How does antibody diversity shape our body’s response to infectious disease?

Dr William Kelton in the lab

Our immune system produces antibodies - specialised Y-shaped proteins - to fight against disease-causing pathogens like viruses and bacteria. However, there is a large diversity in the antibody response between different people, meaning some people respond ineffectively to a vaccine or pathogen, and remain susceptible to that disease. The underlying reasons for this variation in immune response is poorly understood.
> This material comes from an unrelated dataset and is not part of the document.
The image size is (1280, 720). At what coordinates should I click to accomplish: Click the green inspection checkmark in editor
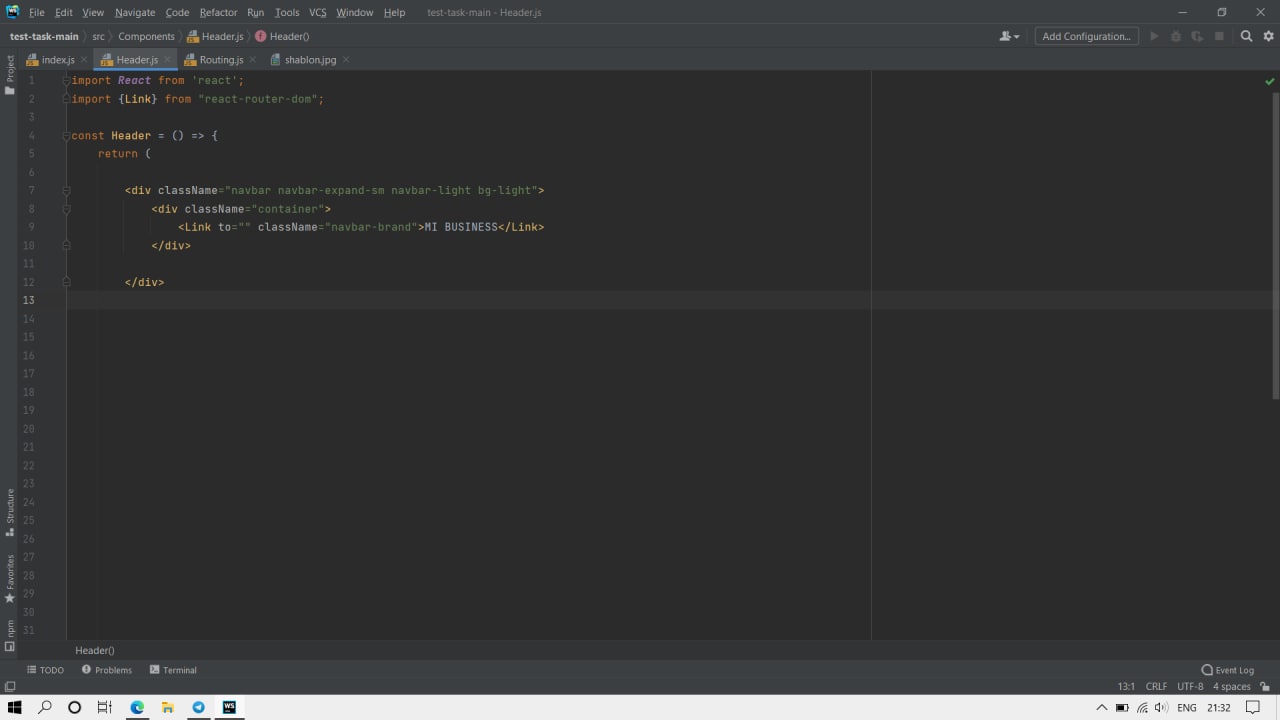(1270, 81)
Antibody molecules have evolved with two distinct regions, one for pathogen binding called the variable region, and the other called the constant region (See Figure 1). Once an antibody locks onto a pathogen binding site at variable region, the constant region is responsible for the recruitment of other immune system components to combat infection. Despite the naming convention, the so-called constant region has over 250 recently identified protein sequence variants across the human population, and the functional consequences of these differences are largely unknown. With support from a Marsden Fast Start grant, Dr William Kelton, and PhD student Annmaree Warrender at the University of Waikato alongside international collaborators Professor Sai Reddy (ETH Zürich) and Professor Jan Terje Andersen (University Hospital Oslo) are investigating how this diversity in the antibody constant region might impact our immune response to viruses such as SARS-CoV-2, the virus causing Covid-19.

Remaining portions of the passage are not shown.